Work order
Retype all the records with nothing changed.

Source data
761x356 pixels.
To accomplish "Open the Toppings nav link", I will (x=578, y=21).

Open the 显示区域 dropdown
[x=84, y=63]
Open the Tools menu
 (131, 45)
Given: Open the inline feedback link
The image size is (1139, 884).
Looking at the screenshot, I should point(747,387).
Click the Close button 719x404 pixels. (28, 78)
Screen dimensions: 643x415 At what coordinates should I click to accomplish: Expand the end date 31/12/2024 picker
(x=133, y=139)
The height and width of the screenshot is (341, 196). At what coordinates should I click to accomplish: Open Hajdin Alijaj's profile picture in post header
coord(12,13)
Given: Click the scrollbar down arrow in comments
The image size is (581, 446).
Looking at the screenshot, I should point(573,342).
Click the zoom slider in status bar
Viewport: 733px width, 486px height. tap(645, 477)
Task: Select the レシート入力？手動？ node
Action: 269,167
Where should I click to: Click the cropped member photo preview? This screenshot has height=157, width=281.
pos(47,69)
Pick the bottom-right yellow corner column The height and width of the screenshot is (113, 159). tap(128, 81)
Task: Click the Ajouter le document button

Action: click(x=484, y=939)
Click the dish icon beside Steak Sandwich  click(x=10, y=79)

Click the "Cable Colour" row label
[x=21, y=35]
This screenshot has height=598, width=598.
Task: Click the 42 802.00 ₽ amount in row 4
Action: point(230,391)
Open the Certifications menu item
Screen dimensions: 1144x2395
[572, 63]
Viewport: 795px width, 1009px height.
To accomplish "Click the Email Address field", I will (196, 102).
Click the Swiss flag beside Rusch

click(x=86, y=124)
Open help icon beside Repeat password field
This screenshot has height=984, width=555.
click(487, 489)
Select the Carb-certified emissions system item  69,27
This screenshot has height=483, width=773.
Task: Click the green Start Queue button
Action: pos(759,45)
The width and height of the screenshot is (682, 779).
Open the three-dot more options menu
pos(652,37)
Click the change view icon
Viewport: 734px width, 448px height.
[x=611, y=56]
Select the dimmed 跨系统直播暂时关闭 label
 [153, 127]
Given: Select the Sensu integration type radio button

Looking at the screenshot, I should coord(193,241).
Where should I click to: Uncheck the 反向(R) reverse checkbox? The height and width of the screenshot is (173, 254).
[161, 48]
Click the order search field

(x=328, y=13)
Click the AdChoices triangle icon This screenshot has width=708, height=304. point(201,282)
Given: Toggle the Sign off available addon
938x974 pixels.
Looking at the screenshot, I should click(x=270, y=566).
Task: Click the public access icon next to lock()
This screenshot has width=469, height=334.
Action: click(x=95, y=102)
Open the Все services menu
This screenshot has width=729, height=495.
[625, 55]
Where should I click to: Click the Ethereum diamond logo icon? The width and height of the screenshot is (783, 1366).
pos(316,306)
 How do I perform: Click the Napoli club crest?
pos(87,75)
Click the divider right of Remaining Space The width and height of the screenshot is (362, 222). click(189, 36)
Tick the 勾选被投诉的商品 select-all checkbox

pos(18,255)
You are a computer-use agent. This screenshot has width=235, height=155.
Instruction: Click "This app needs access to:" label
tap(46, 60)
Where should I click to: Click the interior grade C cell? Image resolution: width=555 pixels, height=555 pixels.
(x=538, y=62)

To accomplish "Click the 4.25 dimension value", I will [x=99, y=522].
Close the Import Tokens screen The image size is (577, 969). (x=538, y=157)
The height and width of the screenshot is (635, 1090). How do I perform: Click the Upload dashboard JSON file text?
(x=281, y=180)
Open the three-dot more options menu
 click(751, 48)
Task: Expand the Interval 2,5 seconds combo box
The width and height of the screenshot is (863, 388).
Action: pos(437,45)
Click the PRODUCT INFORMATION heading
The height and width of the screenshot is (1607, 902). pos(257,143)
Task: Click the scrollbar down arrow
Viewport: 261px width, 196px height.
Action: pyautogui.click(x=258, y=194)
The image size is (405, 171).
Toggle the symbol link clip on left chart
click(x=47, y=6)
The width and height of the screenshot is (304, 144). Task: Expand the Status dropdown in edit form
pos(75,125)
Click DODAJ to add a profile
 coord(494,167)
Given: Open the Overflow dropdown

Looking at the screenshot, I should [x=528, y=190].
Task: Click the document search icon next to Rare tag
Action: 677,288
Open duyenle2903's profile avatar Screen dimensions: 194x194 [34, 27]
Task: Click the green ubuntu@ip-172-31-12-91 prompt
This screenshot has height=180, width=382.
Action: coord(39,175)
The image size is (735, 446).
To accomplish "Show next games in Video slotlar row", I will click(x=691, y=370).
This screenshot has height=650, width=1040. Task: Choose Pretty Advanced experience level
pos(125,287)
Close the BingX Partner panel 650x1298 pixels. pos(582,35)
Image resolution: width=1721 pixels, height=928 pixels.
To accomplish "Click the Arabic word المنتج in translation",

Task output
761x356 pixels.
To accomplish "Open the Toppings nav link", I will (x=578, y=21).

Open the 显示区域 dropdown
[x=84, y=63]
Open the Tools menu
 (131, 45)
Given: Open the inline feedback link
The image size is (1139, 884).
Looking at the screenshot, I should point(747,387).
Click the Close button 719x404 pixels. (28, 78)
Screen dimensions: 643x415 At what coordinates should I click to accomplish: Expand the end date 31/12/2024 picker
(x=133, y=139)
The height and width of the screenshot is (341, 196). At what coordinates should I click to accomplish: Open Hajdin Alijaj's profile picture in post header
coord(12,13)
Given: Click the scrollbar down arrow in comments
The image size is (581, 446).
Looking at the screenshot, I should point(573,342).
Click the zoom slider in status bar
Viewport: 733px width, 486px height. tap(645, 477)
Task: Select the レシート入力？手動？ node
Action: 269,167
Where should I click to: Click the cropped member photo preview? This screenshot has height=157, width=281.
pos(47,69)
Pick the bottom-right yellow corner column The height and width of the screenshot is (113, 159). tap(128, 81)
Task: Click the Ajouter le document button

Action: click(x=484, y=939)
Click the dish icon beside Steak Sandwich  click(x=10, y=79)

Click the "Cable Colour" row label
[x=21, y=35]
This screenshot has height=598, width=598.
Task: Click the 42 802.00 ₽ amount in row 4
Action: point(230,391)
Open the Certifications menu item
Screen dimensions: 1144x2395
[572, 63]
Viewport: 795px width, 1009px height.
To accomplish "Click the Email Address field", I will (196, 102).
Click the Swiss flag beside Rusch

click(x=86, y=124)
Open help icon beside Repeat password field
This screenshot has height=984, width=555.
click(487, 489)
Select the Carb-certified emissions system item  69,27
This screenshot has height=483, width=773.
Task: Click the green Start Queue button
Action: pos(759,45)
The width and height of the screenshot is (682, 779).
Open the three-dot more options menu
pos(652,37)
Click the change view icon
Viewport: 734px width, 448px height.
[x=611, y=56]
Select the dimmed 跨系统直播暂时关闭 label
 [153, 127]
Given: Select the Sensu integration type radio button

Looking at the screenshot, I should coord(193,241).
Where should I click to: Uncheck the 反向(R) reverse checkbox? The height and width of the screenshot is (173, 254).
[161, 48]
Click the order search field

(x=328, y=13)
Click the AdChoices triangle icon This screenshot has width=708, height=304. point(201,282)
Given: Toggle the Sign off available addon
938x974 pixels.
Looking at the screenshot, I should click(x=270, y=566).
Task: Click the public access icon next to lock()
This screenshot has width=469, height=334.
Action: click(x=95, y=102)
Open the Все services menu
This screenshot has width=729, height=495.
[625, 55]
Where should I click to: Click the Ethereum diamond logo icon? The width and height of the screenshot is (783, 1366).
pos(316,306)
 How do I perform: Click the Napoli club crest?
pos(87,75)
Click the divider right of Remaining Space The width and height of the screenshot is (362, 222). click(189, 36)
Tick the 勾选被投诉的商品 select-all checkbox

pos(18,255)
You are a computer-use agent. This screenshot has width=235, height=155.
Instruction: Click "This app needs access to:" label
tap(46, 60)
Where should I click to: Click the interior grade C cell? Image resolution: width=555 pixels, height=555 pixels.
(x=538, y=62)

To accomplish "Click the 4.25 dimension value", I will [x=99, y=522].
Close the Import Tokens screen The image size is (577, 969). (x=538, y=157)
The height and width of the screenshot is (635, 1090). How do I perform: Click the Upload dashboard JSON file text?
(x=281, y=180)
Open the three-dot more options menu
 click(751, 48)
Task: Expand the Interval 2,5 seconds combo box
The width and height of the screenshot is (863, 388).
Action: pos(437,45)
Click the PRODUCT INFORMATION heading
The height and width of the screenshot is (1607, 902). pos(257,143)
Task: Click the scrollbar down arrow
Viewport: 261px width, 196px height.
Action: pyautogui.click(x=258, y=194)
The image size is (405, 171).
Toggle the symbol link clip on left chart
click(x=47, y=6)
The width and height of the screenshot is (304, 144). Task: Expand the Status dropdown in edit form
pos(75,125)
Click DODAJ to add a profile
 coord(494,167)
Given: Open the Overflow dropdown

Looking at the screenshot, I should [x=528, y=190].
Task: Click the document search icon next to Rare tag
Action: 677,288
Open duyenle2903's profile avatar Screen dimensions: 194x194 [34, 27]
Task: Click the green ubuntu@ip-172-31-12-91 prompt
This screenshot has height=180, width=382.
Action: coord(39,175)
The image size is (735, 446).
To accomplish "Show next games in Video slotlar row", I will click(x=691, y=370).
This screenshot has height=650, width=1040. Task: Choose Pretty Advanced experience level
pos(125,287)
Close the BingX Partner panel 650x1298 pixels. pos(582,35)
Image resolution: width=1721 pixels, height=928 pixels.
To accomplish "Click the Arabic word المنتج in translation",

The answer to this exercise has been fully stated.